╭──

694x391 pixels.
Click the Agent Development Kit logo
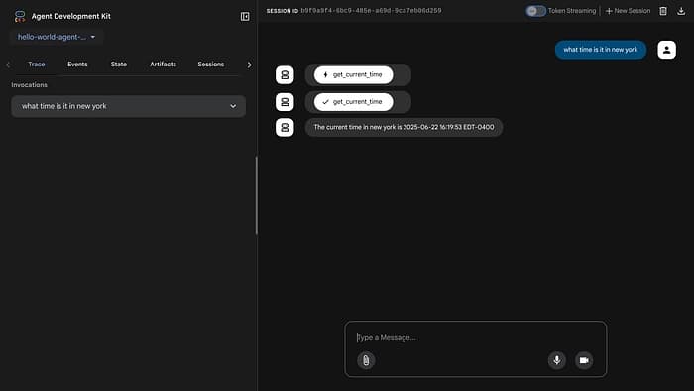pos(20,17)
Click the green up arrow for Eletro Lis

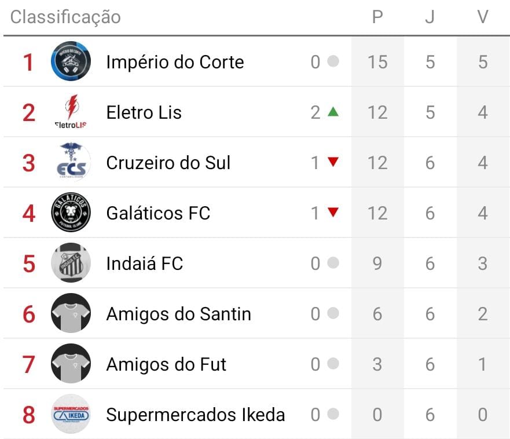[x=333, y=112]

╰──

[WHAT TO WORK ON] Only the words belong in your copy: restate the data above exactly and leave the images out.

[ANSWER TO THIS PROBLEM]
694x391 pixels.
Click the Agent Development Kit logo
pos(20,17)
Click the green up arrow for Eletro Lis

[x=333, y=112]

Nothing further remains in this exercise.